In humans, neuroligins have been associated primarily with autism. Up to now, it was not possible to detect drastic changes at the cellular level and at nerve synapses. “That is why the new findings are so exciting,” emphasized Prof. Hermann Aberle, a neurobiologist from Münster. “This is the first evidence to indicate that the lack of social behavior in autism patients may be caused by structural defects at nerve synapses.”
Normally synapses release chemical messengers on the presynaptic side, when they are excited by an electrical nerve impulse. At neuromuscular junctions, i.e., at interfaces between nerve and muscle, these neurotransmitters drift to muscle membrane on the opposite postsynaptic side, causing a muscle contraction. The teams around Prof. Hermann Aberle from the Institute of Neurobiology of WWU and Prof. Stephan Sigrist from Freie Universität Berlin have recently reported in the prestigious journal Neuron that neuroligins are involved in the formation of the postsynaptic domain. If a neuroligin gene is defective, often the strength of the synaptic transmission is reduced by half. Neurotransmitters cannot travel in an orderly fashion, and the electrical communication between nerve and muscle cells is disturbed. “It is as if a ship gets stuck in a lock because the second lock gate no longer rises,” explains Hermann Aberle. However, communication at the nerve synapses of the fruit flies does not come to a complete standstill. The affected animals are viable, although they are somewhat weaker than their peers.
Autism is a relatively common mental disorder that affects approximately every 200th baby. The developmental disorder is accompanied by delayed language development and a lack of social behavior. It is now known that genetic factors play a role in the development of this disease.

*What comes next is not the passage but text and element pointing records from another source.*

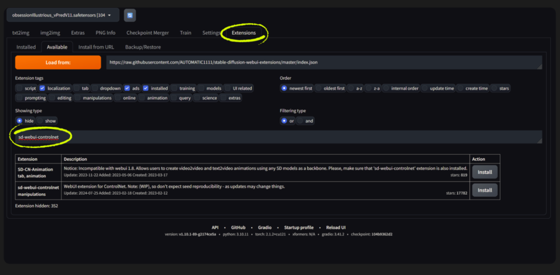Viewport: 560px width, 275px height.
Task: Click the extension index URL field
Action: tap(323, 62)
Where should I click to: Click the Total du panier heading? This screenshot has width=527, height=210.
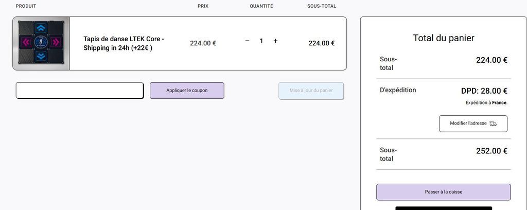click(x=443, y=38)
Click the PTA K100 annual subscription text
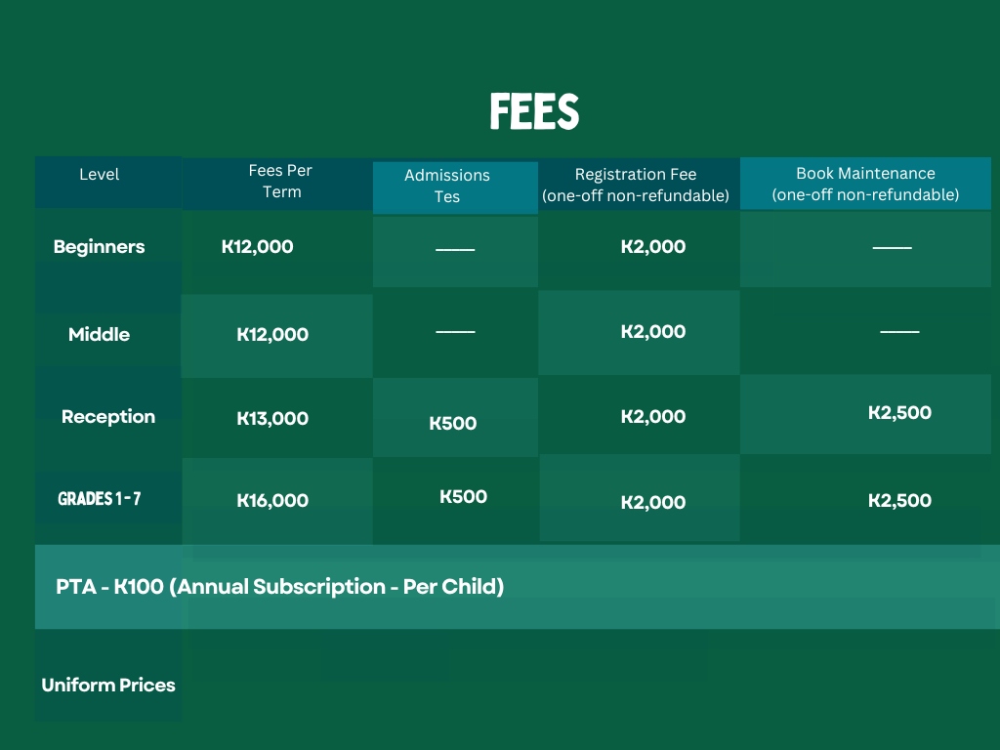This screenshot has height=750, width=1000. pyautogui.click(x=280, y=587)
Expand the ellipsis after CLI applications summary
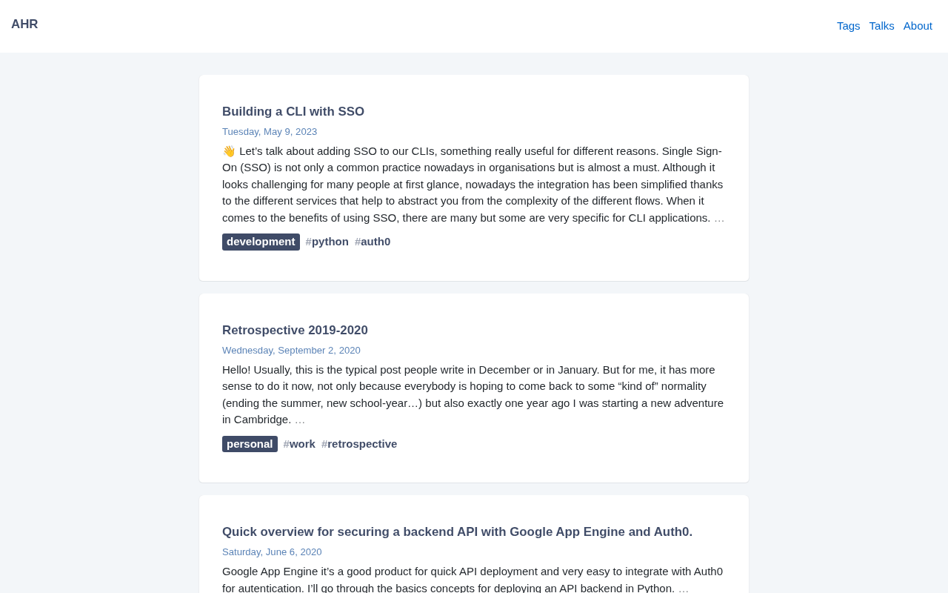This screenshot has width=948, height=593. (719, 218)
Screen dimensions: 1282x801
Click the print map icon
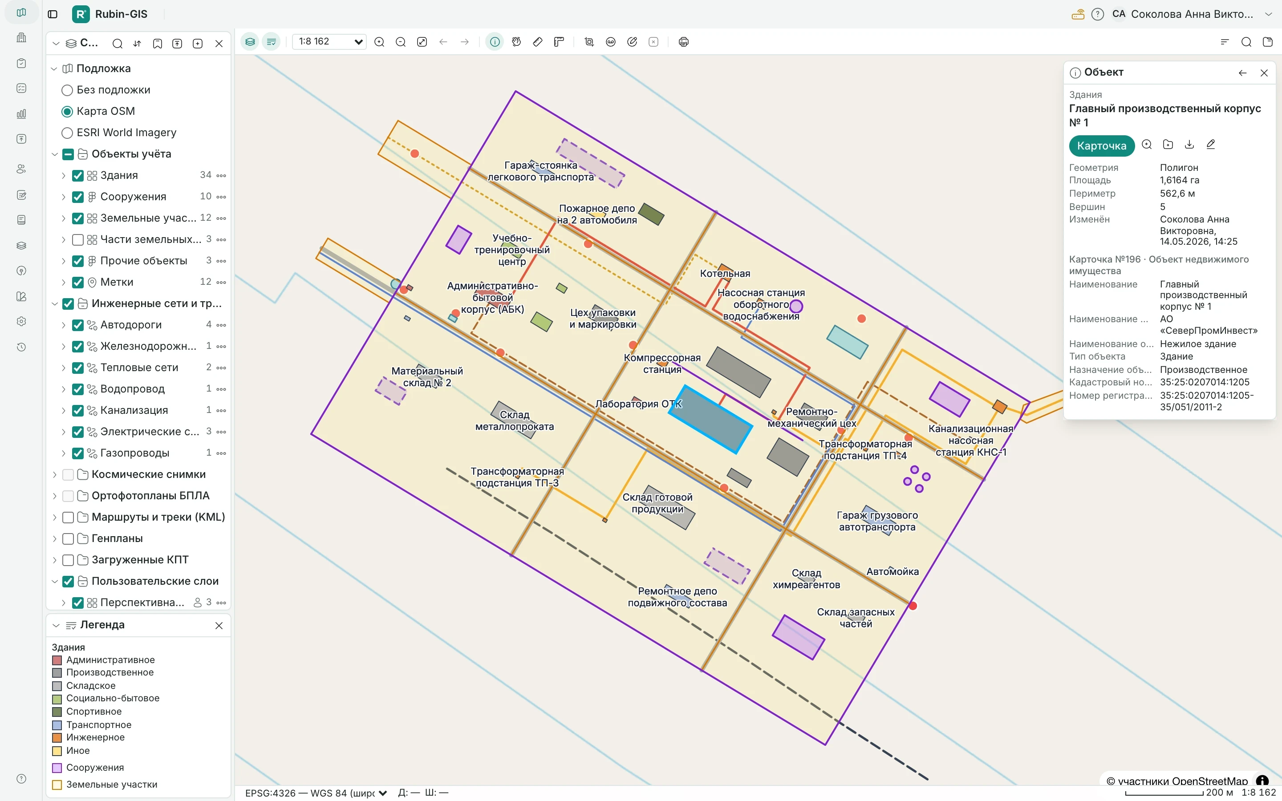click(x=684, y=42)
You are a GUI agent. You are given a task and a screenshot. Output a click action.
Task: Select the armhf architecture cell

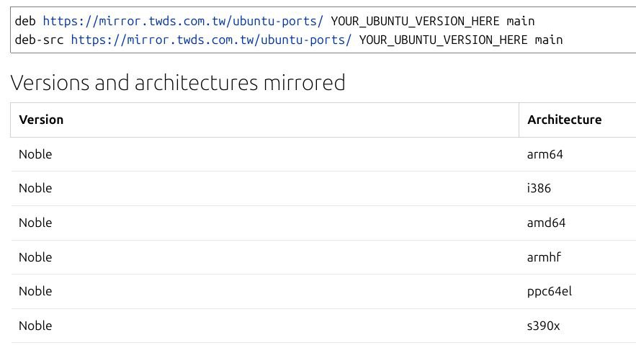point(544,257)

In 2003 the French researcher, Thomas Bourgeron, was the first to bring defective neuroligin genes in connection with autism. Hermann Aberle and Stephan Sigrist assume that their most recent observations can be applied to autism patients, as both the functioning and structure of the nerve synapses in the investigated flies are quite similar to the interconnections between nerve cells in the human brain. “Future experiments could clarify this. Thanks to the fruit fly there is now, for the first time, evidence to build on,” said Daniel Banovic, coauthor from Münster.
The flow of information in networks of nerves is controlled mainly by changes in the activity of synapses. The amount of released neurotransmitter is proportional to stimulus intensity. It thereby controls strengthening or weakening of synaptic activity. Strongly excited nerve synapses are strengthened structurally, while rarely used synapses are gradually removed. “It is now believed that dynamic plasticity plays a crucial role in the permanent storage of what has been learned,” said Hermann Aberle. Since electrical activity can only be transmitted in part if the neuroligin gene is defective, it is possible that in such cases the plasticity mechanisms are overridden and the balance between strong and weak synapses is changed over the long term. It is possible that a shift in the synaptic balance is the trigger for behavioral disorders in autism patients.